Scarborough, and they are willing to sell one to you now, and you can pick up when they arrive in a couple days.


----------



## Cory (May 2, 2008)

Oh, I got 10 of them lol. Fiance and I ran in, grabbed em, endured the stares of everyone in the store as we walked to the cash, bought them, put them in the car, THEN went back in to see if there was anything else I wanted .


----------



## Tbird (Oct 5, 2009)

Cory said:


> Oh, I got 10 of them lol. Fiance and I ran in, grabbed em, endured the stares of everyone in the store as we walked to the cash, bought them, put them in the car, THEN went back in to see if there was anything else I wanted .

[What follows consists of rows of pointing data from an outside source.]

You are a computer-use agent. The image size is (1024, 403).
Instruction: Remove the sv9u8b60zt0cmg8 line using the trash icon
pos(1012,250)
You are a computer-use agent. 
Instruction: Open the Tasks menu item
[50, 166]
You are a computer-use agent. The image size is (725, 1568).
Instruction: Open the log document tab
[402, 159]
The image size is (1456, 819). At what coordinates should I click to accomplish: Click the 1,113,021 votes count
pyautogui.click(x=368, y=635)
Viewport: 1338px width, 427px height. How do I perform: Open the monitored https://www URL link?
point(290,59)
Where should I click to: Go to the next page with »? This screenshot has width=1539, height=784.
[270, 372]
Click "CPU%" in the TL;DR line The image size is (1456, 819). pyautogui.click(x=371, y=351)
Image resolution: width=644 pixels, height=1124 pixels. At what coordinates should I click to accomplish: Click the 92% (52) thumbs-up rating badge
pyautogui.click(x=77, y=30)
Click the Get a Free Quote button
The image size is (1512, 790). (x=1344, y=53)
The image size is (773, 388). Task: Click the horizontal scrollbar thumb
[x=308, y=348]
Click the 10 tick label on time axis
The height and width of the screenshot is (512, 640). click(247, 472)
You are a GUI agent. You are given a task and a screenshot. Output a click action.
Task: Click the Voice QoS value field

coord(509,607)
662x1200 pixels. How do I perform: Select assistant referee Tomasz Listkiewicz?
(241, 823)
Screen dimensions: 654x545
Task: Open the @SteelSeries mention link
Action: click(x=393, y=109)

LOL!! good job!! 10 huh? I only grabbed 2!


----------



## Hitch (Apr 26, 2009)

Cory said:


> Oh, I got 10 of them lol. Fiance and I ran in, grabbed em, endured the stares of everyone in the store as we walked to the cash, bought them, put them in the car, THEN went back in to see if there was anything else I wanted .


wow.....someone is being greedy...ya I was only going to grab one for a friend since all I use are canisters and sponge....but then I was like what the heck.....might as well get one for myself just in case...LOL


----------



## AquaNeko (Jul 26, 2009)

Cory said:


> Oh, I got 10 of them lol. Fiance and I ran in, grabbed em, endured the stares of everyone in the store as we walked to the cash, bought them, put them in the car, THEN went back in to see if there was anything else I wanted .


Cory,

Yah save one for me or others? Going back for another box load?


----------



## Cory (May 2, 2008)

I might grab 2 more since 2 were for a customer and I'd really like 10. Most, if not all of them will be in use by the end of this week


----------



## LadyInBlue (Nov 2, 2009)

How much are these going for?

Because I did most of my shopping online yesterday and I remember seeing them priced at $19.99.

http://www.bigalsonline.ca/BigAlsCA/ctl3664/cp17903/si4408842/cl0/aquaclear70powerfilter

So if anybody doesn't want to make the trek and this is the same price.


----------



## AquaNeko (Jul 26, 2009)

BA Scar. restocked already today. They got a huge box load right now. 

Confirmed at 1900.


----------



## KhuliLoachFan (Mar 8, 2008)

I bought two. Anybody who wants my second one is welcome to it for $20.00, if Big Als has run out, as a favor to the GTA aquaria user base.

W


----------